More than cars, Newman said, "the racetracks are the things that need to be fixed." So-called soft walls are at Indianapolis and Talladega. They've been approved by NASCAR for Richmond, Loudon and Homestead.

"There's no reason we don't have soft walls at Chicago and Pocono, Kansas and every place else," said Newman, whose burns at Michigan, he said, were "like a super bad sunburn that blistered up."

All drivers wear fire-resistant suits and gloves, but heat - 1,800-2,100 degrees in a car fire - seeps through the layers in 40 seconds or less. Escape, then, is most important. And it isn't easy.

A driver, already under extreme stress, has to unhook the HANS (a collar tethered to a harness to prevent the head from snapping forward or to the side during a wreck), unhook his seat belt harnesses, remove the steering wheel, disconnect the two-way radio cable, remove the window net and extricate himself from a snug seat designed to keep him in place. If the left side is flush against the wall or another car, the driver has to scramble across to the right window.

Labonte's escape was delayed briefly because the radio cable still was attached to his helmet.

"Obviously, if you don't wear seat belts and you don't wear the HANS you can get out really quick," Nelson said. "Each thing you add brings you a higher level of safety. But if you're trying to get out of the car in a hurry, all those things have to be dealt with."

Roof hatches are being tested this year as a potentially faster escape route. "They have to be easily operated by the driver no matter what condition the car is in after an accident," Nelson said. He thinks most cars will have roof hatches next year, possibly mandated before the 2004 series ends.

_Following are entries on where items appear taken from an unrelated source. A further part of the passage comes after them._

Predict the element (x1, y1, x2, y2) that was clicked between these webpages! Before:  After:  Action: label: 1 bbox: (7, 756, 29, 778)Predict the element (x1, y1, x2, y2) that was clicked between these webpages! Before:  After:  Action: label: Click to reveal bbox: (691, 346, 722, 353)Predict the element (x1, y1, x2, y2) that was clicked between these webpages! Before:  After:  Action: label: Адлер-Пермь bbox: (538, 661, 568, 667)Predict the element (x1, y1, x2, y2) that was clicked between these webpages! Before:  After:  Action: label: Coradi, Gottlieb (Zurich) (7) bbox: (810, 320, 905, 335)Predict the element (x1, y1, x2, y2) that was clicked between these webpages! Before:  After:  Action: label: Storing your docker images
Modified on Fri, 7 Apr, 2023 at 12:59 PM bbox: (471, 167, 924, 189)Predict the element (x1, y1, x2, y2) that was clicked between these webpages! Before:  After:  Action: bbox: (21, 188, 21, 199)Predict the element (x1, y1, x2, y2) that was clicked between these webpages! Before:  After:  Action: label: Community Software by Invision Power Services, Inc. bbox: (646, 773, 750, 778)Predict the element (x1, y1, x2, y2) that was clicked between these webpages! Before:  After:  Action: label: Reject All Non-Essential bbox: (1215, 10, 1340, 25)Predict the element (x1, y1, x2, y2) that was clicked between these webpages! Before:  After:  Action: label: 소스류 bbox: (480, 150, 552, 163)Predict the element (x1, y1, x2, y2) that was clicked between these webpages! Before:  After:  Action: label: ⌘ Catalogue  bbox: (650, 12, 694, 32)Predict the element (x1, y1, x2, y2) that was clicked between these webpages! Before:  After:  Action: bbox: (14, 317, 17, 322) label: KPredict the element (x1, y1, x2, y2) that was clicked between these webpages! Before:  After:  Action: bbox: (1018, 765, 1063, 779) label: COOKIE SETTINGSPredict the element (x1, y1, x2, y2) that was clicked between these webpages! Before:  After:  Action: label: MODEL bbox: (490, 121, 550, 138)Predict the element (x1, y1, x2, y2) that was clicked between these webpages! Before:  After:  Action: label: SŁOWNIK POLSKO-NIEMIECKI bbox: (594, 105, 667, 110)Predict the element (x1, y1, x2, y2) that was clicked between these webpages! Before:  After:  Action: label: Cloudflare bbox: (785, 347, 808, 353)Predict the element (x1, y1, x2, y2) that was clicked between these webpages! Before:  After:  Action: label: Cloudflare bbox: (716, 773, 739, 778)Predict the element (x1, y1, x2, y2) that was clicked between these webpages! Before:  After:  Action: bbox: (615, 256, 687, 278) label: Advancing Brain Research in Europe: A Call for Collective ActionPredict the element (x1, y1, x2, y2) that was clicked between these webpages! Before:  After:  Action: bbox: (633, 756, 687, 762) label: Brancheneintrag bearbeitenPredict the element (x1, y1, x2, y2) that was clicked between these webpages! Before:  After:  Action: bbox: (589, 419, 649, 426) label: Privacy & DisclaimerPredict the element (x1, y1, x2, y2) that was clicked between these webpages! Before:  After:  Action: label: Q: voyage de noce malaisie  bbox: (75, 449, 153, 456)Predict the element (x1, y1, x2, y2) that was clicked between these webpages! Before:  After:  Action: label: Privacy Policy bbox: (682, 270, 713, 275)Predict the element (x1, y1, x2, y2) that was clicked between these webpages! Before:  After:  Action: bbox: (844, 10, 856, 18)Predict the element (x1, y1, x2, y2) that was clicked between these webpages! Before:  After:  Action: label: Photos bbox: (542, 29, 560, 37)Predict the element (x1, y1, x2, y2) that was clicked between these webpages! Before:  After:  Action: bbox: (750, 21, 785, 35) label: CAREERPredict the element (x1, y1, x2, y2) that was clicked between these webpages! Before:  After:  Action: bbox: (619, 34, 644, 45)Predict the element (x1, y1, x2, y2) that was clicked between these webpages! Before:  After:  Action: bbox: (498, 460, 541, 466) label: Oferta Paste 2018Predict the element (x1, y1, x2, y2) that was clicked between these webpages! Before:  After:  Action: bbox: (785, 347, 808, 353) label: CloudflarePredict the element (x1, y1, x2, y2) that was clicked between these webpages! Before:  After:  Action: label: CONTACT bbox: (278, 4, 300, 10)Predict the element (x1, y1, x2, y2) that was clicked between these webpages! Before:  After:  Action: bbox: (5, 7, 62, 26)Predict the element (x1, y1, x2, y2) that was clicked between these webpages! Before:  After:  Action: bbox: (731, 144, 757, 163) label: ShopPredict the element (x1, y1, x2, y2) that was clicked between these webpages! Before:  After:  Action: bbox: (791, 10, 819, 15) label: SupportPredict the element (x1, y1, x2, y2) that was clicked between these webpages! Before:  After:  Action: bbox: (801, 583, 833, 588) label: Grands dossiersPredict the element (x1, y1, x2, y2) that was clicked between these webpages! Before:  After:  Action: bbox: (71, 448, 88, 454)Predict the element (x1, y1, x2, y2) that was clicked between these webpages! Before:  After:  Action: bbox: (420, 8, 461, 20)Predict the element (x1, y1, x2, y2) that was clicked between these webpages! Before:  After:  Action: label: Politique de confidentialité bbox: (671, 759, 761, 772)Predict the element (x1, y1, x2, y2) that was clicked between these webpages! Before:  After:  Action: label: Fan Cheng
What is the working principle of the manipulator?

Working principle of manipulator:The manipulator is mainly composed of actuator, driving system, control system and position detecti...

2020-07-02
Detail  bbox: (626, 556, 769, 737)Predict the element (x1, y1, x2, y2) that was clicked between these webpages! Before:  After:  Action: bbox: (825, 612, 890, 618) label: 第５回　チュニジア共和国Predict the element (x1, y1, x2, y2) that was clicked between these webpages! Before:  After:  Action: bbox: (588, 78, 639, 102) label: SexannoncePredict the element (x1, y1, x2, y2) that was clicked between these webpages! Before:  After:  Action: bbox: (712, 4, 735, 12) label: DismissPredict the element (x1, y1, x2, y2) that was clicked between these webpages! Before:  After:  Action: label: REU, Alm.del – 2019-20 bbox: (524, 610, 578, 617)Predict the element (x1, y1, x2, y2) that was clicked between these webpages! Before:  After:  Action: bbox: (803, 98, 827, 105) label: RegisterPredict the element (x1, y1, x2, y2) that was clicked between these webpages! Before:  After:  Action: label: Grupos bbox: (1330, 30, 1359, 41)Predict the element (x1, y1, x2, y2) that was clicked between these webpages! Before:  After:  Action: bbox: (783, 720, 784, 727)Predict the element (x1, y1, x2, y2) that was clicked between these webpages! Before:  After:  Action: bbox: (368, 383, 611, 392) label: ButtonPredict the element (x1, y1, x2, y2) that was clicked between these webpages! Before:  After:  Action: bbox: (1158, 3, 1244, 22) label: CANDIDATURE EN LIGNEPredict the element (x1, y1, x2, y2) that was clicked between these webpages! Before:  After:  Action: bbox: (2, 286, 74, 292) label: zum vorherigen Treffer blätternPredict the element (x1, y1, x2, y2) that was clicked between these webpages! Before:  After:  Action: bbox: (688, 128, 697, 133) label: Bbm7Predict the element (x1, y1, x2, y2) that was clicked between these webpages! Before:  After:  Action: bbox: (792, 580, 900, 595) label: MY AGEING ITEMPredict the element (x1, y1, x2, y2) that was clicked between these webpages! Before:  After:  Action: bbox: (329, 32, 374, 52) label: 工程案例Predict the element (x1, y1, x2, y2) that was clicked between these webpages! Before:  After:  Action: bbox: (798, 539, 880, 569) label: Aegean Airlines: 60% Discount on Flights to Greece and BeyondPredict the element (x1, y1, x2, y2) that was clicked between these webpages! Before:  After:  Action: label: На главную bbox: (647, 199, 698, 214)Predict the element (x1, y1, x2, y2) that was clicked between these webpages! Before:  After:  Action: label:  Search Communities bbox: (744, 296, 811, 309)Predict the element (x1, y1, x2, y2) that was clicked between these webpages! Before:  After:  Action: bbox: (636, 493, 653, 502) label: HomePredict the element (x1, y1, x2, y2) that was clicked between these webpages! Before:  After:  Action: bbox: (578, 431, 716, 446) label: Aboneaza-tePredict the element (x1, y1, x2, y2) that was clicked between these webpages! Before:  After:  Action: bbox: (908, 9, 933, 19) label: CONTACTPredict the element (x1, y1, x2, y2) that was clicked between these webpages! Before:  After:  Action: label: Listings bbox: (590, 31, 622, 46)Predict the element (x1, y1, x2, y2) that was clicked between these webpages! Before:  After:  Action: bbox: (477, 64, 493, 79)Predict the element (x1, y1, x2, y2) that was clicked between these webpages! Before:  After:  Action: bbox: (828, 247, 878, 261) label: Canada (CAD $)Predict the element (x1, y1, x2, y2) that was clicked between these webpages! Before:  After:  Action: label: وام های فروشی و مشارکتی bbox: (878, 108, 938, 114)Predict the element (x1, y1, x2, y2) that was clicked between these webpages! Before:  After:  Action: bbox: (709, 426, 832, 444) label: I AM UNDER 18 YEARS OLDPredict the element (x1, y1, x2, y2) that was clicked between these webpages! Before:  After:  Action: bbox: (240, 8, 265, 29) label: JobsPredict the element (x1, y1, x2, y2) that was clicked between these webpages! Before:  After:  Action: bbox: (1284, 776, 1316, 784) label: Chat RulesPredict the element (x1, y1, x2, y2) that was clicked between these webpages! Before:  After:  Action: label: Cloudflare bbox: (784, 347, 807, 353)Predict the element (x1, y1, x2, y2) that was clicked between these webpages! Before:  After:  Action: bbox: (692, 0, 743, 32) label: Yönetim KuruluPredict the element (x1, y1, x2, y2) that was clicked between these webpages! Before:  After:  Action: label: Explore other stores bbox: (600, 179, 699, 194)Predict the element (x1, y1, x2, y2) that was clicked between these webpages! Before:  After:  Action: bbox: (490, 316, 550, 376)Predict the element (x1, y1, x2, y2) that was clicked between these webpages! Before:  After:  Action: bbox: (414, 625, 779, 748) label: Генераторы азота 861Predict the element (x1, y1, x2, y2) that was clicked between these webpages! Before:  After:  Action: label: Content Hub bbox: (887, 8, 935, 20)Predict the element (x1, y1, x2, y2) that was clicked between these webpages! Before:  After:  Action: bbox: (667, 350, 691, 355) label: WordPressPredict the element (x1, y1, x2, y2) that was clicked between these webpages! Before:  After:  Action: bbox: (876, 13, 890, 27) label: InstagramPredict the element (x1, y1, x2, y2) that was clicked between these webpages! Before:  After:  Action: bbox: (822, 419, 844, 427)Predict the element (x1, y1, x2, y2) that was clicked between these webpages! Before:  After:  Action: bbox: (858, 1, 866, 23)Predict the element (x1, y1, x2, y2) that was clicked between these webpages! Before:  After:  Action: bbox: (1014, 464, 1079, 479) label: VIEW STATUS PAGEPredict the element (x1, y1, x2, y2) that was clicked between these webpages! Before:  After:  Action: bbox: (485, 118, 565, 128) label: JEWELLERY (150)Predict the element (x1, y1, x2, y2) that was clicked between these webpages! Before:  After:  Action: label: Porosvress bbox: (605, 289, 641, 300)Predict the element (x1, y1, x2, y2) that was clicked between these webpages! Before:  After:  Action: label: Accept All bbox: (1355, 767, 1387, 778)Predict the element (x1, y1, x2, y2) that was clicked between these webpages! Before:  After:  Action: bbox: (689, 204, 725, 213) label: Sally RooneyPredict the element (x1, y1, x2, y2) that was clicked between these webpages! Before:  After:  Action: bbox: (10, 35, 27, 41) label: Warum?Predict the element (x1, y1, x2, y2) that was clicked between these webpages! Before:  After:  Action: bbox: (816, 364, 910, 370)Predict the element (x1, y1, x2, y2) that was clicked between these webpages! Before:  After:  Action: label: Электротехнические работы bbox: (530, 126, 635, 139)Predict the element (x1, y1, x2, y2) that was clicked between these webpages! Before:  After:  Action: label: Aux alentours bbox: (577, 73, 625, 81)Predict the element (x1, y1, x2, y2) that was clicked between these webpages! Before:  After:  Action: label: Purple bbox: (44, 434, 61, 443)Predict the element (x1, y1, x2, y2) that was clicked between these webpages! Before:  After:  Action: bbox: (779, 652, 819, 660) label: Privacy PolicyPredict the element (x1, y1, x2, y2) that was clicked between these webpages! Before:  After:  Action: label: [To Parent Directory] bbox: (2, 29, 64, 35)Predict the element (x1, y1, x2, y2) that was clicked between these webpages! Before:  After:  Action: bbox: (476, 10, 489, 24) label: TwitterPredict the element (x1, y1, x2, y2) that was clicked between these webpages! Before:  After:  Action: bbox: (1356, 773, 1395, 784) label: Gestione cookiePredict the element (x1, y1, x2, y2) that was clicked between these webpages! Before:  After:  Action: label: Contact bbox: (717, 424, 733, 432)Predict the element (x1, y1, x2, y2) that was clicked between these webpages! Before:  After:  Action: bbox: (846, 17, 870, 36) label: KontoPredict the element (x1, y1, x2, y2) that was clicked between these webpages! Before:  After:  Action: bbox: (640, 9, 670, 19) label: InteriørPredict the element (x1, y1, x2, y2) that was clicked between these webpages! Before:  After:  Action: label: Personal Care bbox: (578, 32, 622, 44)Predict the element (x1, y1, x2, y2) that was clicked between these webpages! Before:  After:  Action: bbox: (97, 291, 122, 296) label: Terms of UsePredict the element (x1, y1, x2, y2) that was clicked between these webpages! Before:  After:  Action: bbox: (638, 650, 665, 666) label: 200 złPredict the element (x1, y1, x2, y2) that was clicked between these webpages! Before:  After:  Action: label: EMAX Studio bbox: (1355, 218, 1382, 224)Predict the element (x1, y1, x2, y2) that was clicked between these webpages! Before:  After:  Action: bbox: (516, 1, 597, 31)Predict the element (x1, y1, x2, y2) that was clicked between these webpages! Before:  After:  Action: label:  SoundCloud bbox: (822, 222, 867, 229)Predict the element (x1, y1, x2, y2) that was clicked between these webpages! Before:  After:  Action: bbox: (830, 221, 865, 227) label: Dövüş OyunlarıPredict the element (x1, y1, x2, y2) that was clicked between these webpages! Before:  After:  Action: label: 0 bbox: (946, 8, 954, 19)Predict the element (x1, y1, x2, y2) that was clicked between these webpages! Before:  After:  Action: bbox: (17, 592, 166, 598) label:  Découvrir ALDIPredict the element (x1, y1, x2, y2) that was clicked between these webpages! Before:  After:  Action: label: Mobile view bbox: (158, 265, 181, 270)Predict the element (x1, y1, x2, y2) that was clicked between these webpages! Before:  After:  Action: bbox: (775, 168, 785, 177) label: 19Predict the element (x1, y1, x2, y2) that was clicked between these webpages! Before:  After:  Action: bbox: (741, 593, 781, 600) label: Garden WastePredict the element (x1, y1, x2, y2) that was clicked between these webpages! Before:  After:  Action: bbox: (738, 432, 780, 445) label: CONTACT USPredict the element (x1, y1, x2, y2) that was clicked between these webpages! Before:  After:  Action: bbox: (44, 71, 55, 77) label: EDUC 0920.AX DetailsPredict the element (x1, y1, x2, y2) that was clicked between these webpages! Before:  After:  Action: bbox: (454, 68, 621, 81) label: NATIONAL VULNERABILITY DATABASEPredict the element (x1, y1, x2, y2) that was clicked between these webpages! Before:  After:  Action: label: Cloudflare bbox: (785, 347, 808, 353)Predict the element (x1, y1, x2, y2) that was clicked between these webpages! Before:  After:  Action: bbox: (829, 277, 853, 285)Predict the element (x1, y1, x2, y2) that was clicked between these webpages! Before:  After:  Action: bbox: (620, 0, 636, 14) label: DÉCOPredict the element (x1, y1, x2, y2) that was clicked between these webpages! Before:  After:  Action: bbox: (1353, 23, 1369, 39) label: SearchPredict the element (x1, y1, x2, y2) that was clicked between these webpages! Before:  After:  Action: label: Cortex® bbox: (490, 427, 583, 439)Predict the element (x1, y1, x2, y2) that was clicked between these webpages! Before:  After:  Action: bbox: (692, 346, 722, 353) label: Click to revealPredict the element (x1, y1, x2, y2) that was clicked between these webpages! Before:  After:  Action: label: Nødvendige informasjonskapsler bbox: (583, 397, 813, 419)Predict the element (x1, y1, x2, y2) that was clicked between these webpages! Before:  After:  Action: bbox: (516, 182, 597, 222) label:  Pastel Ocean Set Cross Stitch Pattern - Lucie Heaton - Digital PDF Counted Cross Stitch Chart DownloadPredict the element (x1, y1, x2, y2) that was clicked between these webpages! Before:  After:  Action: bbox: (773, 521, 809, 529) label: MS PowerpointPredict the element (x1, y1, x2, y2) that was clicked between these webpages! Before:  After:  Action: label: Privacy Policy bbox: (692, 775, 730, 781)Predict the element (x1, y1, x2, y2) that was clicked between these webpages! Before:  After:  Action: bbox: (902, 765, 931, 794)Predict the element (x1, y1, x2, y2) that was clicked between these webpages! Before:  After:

Schrader, who has tested them, told the Associated Press they are "going to make a big difference, especially after an accident that ends with the driver's side up against the wall," forcing him to scramble to the right window. "With the escape hatch you can get out just as quickly as any other situation. It's also easier for emergency workers to get to the driver in that situation."

Safety crews have become a sore point with some drivers. Unlike CART and the IRL, NASCAR doesn't have a full-time medical crew who travels from race to race. It relies on each track to supply its own.

And unlike CART and the IRL, which permit safety crews to rush in their emergency vehicles to an accident the moment it happens, NASCAR delays them until track officials have decided the rest of the cars have slowed sufficiently. Because of that, Newman, Labonte, Jarrett and Schrader had to escape by themselves.

Traveling safety teams, Winston Cup champion and former IRL driver Tony Stewart said, "know every driver, they work with them all the time. ... And the repetitiveness of treating every injury, responding to every accident, makes them the best in the business."

Nelson said rescue workers at each race "aren't just guys that walked up looking for a job. These are daily firemen and emergency medical technicians. Then we train them exactly how the cars are at this moment. They have all the information they need."